Coronavirus: Chris Hipkins explains how Pakuranga College got wrongly named in Friday's COVID-19 briefing

Chris Hipkins and Judith Collins on Newshub Nation. Credit: Video - Newshub Nation; Images - Getty/Google Maps

Chris Hipkins has explained just how an Auckland school with no confirmed cases of COVID-19 ended up being named during Friday's daily pandemic briefing. 

Director-General of Health Ashley Bloomfield said one of the 13 new cases reported that day was linked to Pakuranga College, which took the school by surprise.

The Ministry of Health later said there was a "causal link", not a confirmed case, and no one at the school was at risk. 

 "Surely they fact check things before they give it to Dr Ashley Bloomfield to read on national TV," principal Michael Williams told Newshub. 

"How can we trust them when they're clearly not fact-checking things properly?
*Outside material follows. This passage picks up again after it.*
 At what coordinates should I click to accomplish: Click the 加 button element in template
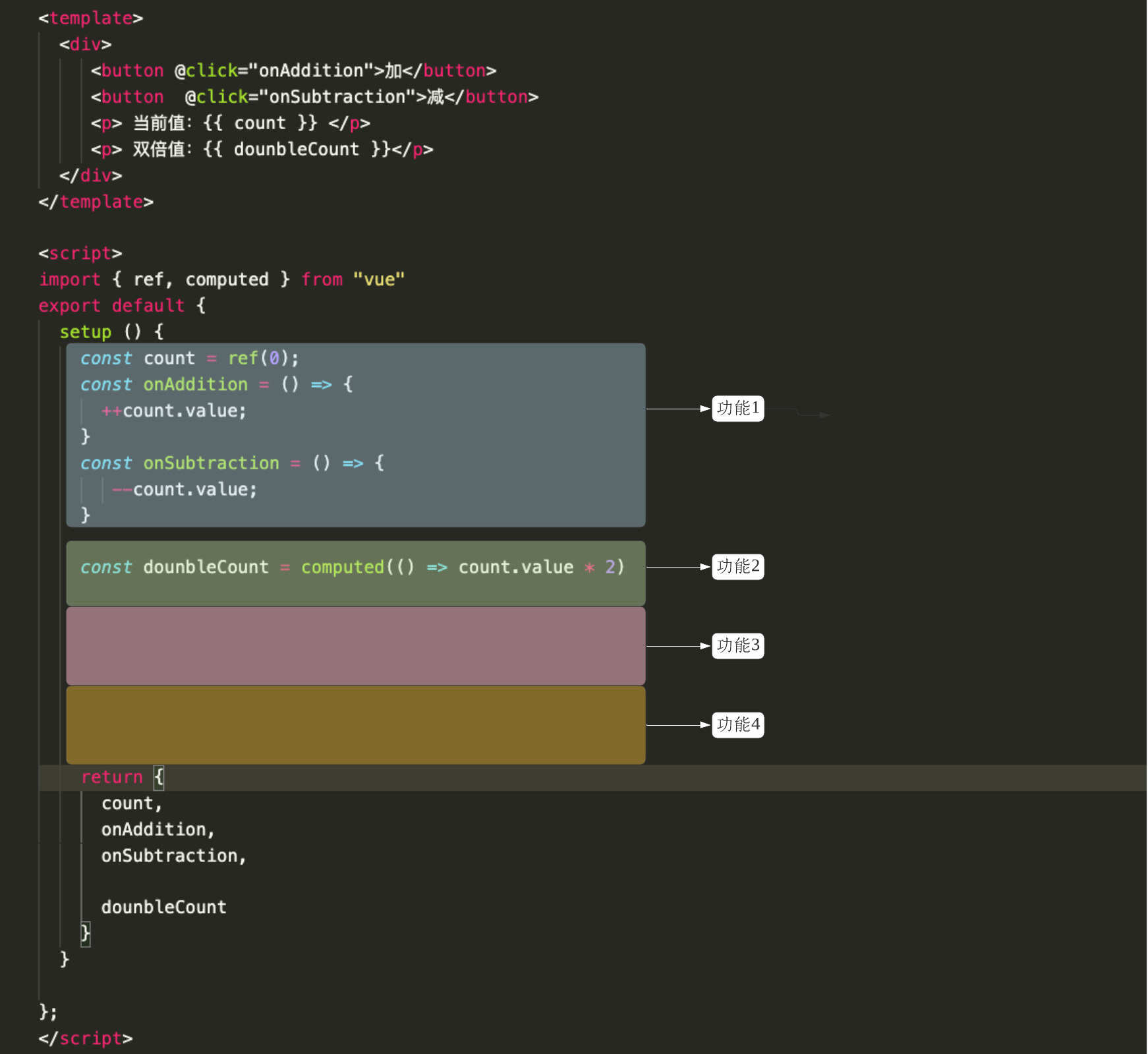coord(293,71)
I haven't really had a decent explanation for it."

Hipkins delivered that explanation during an appearance on Newshub Nation on Saturday.

"That wasn't an issue with contact tracing - that was an issue with the preparation for the media briefing, and incorrect information was included in that," he told host Simon Shepherd.
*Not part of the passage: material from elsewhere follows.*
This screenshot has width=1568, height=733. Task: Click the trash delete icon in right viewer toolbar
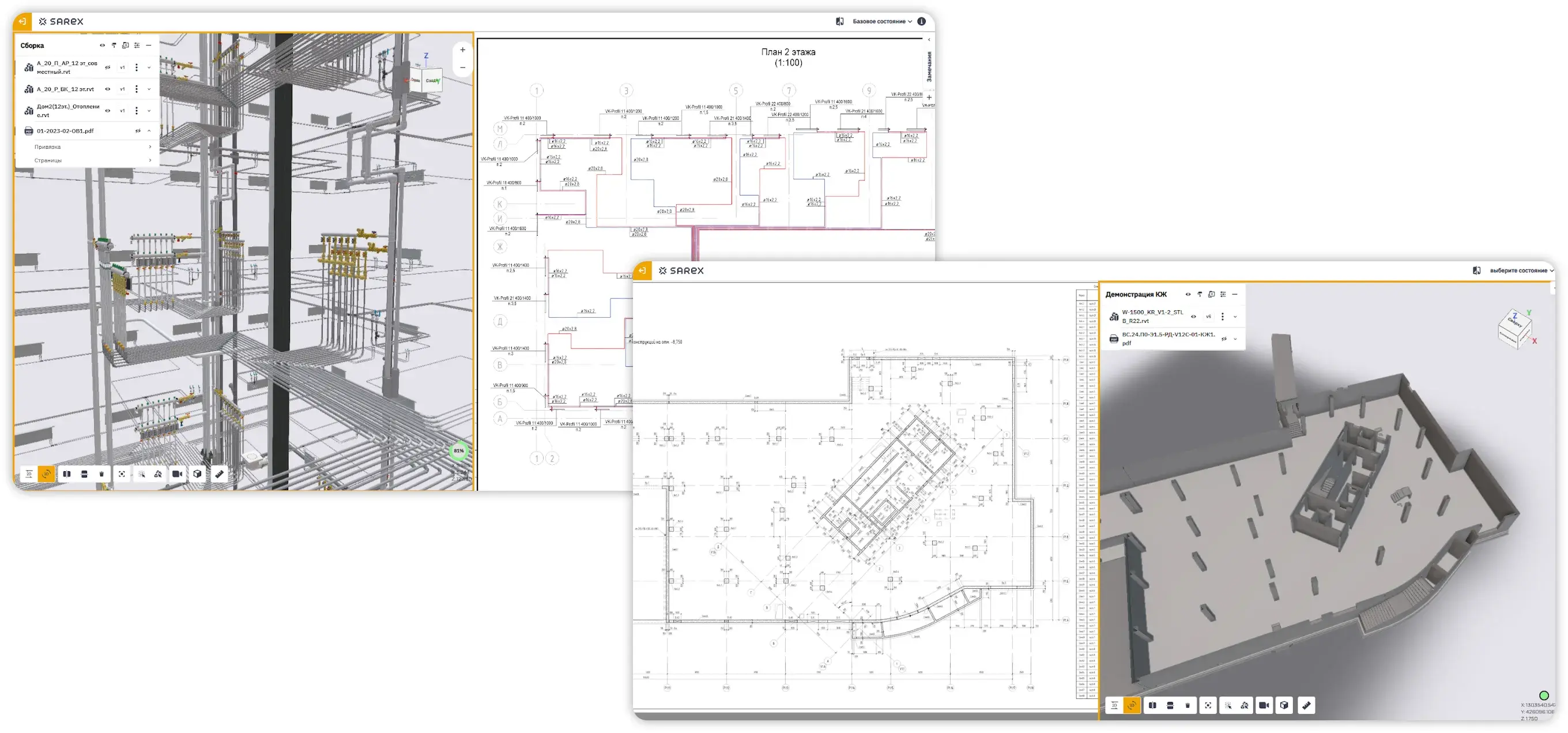(x=1187, y=705)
"Ultimately, I think the Director-General and his team were given wrong speech notes for that, and that's very unfortunate."

He didn't explain how the speech notes were wrong in the first place.

"Obviously we'll look to tighten that process up as much as we can. That could easily have happened to me as well, so we're tightening up that process around preparation for those media briefings... When we release information at one o'clock, it's got to be absolutely rigid and robust."

Ashley Bloomfield and Chris Hipkins. Photo credit: Getty

Hipkins has in the past 24 hours called the 1pm daily briefing the "authoritative source of truth", urging people to ignore rumours and speculation

"As soon as there's a positive case we start the contact-tracing process which means that news will spread within a local community about that positive case," Hipkins said after being asked about new revelations of a case at the University of Auckland, reported by the university late on Friday night but as of the interview, yet to be publicly acknowledged by him or Dr Bloomfield. 

"We're not speaking about each individual case publicly until one o'clock each day because as soon as we do speak about them, we want to be able to answer all of the questions around them.

"Local communities will know, but there's also a lot of rumours around out there as well... We've spent quite a lot of time dampening down rumours about positive results in Wellington, Christchurch, Queenstown, and so on. So my message to everybody - the authoritative message - is at one o'clock every day."